* Directions
Give back each line of the material that contains the word "agent".

* Recorded information

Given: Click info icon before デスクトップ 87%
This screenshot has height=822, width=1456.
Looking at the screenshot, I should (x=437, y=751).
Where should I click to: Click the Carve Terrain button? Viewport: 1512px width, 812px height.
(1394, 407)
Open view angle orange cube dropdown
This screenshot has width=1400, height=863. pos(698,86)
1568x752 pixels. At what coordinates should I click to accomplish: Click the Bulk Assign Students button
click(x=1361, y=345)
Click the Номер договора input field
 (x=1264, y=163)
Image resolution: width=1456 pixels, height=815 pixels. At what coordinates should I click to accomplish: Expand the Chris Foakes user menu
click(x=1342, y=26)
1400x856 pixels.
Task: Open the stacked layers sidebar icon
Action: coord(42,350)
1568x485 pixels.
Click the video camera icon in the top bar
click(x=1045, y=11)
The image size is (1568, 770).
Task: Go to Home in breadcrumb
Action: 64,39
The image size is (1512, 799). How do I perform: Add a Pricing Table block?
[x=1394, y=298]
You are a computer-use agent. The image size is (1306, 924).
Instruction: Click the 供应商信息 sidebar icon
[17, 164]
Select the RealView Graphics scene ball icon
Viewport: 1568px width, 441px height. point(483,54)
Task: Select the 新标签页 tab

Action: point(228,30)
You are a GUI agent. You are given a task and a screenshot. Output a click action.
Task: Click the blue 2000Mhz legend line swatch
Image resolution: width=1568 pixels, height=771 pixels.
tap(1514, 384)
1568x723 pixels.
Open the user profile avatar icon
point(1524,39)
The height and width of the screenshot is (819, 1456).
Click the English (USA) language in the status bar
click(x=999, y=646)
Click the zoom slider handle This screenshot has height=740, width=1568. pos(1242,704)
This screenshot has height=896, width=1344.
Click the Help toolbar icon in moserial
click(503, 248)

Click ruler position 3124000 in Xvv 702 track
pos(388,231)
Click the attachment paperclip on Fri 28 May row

* Task output
You are a computer-use agent. The image size is (1306, 924).
You are a GUI agent. You are given a task and a screenshot. Output a click action.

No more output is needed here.